Some things have changed in the school system since the 1980s. With the active prodding of international NGOs, enrolment in government schools has tripled; virtually all children enter primary school and gender parity has been realized. Unfortunately, much has not changed. Student attendance remains erratic; the quality of primary education remains low and corruption persists.

By contrast, the BRAC primary school model typically entails training a young village woman who has obtained her secondary school certificate (grade ten). The future BRAC teacher receives twelve days’ training, monthly refresher courses and regular field inspector visits. After her initial training, she starts teaching primary grades (one to five). Her salary is low, and she cannot extract bribes from parents, as frequently occurs in the public schools. It is a barebones system that is far from perfect. Its virtue is that students graduating from BRAC schools fare better on core skills than do students from the public schools. In field tests conducted earlier this decade among children eleven years and older, 75 percent who had attended non-formal primary schools were assessed as literate, compared to only 52 percent from government schools.

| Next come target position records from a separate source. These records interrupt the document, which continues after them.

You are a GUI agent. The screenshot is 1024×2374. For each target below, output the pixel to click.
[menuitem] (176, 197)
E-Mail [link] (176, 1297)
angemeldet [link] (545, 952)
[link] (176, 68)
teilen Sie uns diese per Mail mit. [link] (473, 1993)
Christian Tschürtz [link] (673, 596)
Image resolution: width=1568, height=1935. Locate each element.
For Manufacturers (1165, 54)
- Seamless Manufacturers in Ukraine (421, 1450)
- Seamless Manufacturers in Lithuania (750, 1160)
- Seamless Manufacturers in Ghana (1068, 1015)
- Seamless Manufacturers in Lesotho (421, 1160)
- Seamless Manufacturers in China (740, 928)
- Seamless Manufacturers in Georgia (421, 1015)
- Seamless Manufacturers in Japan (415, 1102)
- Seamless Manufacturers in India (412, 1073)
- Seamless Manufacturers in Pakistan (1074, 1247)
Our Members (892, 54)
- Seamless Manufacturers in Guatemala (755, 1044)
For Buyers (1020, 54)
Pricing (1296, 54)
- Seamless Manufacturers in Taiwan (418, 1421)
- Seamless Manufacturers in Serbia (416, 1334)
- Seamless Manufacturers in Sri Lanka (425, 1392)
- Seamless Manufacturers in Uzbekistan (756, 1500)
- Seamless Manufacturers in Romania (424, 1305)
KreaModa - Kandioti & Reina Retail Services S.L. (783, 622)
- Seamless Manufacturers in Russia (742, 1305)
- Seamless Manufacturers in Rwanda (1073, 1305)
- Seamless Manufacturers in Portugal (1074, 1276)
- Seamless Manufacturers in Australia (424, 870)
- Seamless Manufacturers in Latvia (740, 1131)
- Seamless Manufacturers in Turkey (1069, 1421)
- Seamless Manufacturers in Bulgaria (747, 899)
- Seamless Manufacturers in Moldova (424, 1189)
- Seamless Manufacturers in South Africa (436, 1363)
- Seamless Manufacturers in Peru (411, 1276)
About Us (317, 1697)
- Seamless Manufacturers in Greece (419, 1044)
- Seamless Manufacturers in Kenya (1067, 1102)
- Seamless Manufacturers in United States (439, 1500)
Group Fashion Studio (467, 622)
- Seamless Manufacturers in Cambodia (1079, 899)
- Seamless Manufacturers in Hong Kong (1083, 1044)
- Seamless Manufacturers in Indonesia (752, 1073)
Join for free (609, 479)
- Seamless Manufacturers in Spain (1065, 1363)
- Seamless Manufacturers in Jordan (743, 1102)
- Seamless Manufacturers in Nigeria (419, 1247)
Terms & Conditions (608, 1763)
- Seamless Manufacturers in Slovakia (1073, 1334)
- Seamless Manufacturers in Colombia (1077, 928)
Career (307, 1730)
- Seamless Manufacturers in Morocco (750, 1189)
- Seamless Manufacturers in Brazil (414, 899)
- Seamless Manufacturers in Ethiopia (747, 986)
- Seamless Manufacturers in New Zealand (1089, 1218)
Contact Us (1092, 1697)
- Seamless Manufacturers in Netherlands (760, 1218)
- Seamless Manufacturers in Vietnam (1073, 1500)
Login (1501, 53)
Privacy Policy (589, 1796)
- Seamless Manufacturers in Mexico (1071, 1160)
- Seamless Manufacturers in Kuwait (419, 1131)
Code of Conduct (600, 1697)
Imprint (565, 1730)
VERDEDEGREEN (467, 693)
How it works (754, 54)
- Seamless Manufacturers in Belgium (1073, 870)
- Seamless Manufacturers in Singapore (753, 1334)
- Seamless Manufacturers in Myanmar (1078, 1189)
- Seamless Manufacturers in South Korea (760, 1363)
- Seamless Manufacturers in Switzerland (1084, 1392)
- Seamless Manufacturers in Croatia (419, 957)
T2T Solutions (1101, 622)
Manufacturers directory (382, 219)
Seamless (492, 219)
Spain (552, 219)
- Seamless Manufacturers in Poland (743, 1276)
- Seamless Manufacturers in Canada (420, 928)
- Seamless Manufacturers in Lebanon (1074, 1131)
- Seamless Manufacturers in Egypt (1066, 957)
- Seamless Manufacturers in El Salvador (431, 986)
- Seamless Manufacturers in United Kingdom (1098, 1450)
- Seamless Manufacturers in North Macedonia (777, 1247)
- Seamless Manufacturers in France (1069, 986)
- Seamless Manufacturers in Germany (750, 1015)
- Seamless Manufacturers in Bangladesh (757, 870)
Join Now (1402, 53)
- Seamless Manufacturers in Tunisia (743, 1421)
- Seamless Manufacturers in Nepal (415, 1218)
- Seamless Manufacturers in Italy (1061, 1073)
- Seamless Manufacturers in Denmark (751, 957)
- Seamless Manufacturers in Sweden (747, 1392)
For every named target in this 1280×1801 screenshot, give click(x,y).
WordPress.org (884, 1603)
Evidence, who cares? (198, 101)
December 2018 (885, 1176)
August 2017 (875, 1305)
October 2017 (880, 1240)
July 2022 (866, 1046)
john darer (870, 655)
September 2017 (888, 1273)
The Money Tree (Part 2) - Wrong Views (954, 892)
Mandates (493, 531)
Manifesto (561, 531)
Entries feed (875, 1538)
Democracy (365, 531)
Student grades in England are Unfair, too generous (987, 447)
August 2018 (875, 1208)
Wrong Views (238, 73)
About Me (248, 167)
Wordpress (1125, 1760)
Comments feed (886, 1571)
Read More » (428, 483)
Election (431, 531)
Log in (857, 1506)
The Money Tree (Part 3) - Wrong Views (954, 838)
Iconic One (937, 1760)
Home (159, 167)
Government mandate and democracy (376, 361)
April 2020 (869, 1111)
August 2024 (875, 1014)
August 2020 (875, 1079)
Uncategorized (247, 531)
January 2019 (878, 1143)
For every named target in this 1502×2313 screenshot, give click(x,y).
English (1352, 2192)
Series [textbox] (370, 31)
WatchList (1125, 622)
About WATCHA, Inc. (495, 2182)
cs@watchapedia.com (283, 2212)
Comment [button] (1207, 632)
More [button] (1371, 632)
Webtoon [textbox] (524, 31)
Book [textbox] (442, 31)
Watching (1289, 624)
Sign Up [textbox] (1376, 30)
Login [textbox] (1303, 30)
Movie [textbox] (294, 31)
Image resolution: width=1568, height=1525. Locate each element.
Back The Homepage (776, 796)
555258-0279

Smillie has been involved, off and on, in BRAC’s work for decades. This allows him an intimate view. The revers de la médaille is that his book is more memoir than hard analysis. A question he does not address: to what extent can a country rely on large NGOs such as BRAC as a substitute for government failure? Despite this limitation, Smillie makes important points.

First, he shows it is possible to marry western managerial techniques to South Asian ways and deliver social services efficiently on a large scale.

Implicit throughout his account is a second theme. Reasonable-quality health and education services, available to all, are necessary for economic development, and private markets will never get them right. A minimum agenda for government among the least developed countries (a list that includes Bangladesh) is universal access to primary health clinics and to primary schools. No state has surpassed $3,000 (purchasing power parity) annual per capita income without having achieved at least 75 percent literacy. In Bangladesh, literacy has hovered around 50 percent over the last two decades.

The book’s final theme is that Yunus is wrong: anarchism does not work. For a sizeable minority, BRAC and other major NGOs substitute for the government’s failures. But until the culture among the country’s politicians changes and governance improves, Bangladeshis will remain poor. 

John Richards is a former member of the Saskatchewan legislature and a professor of public policy program at Simon Fraser University, in Vancouver.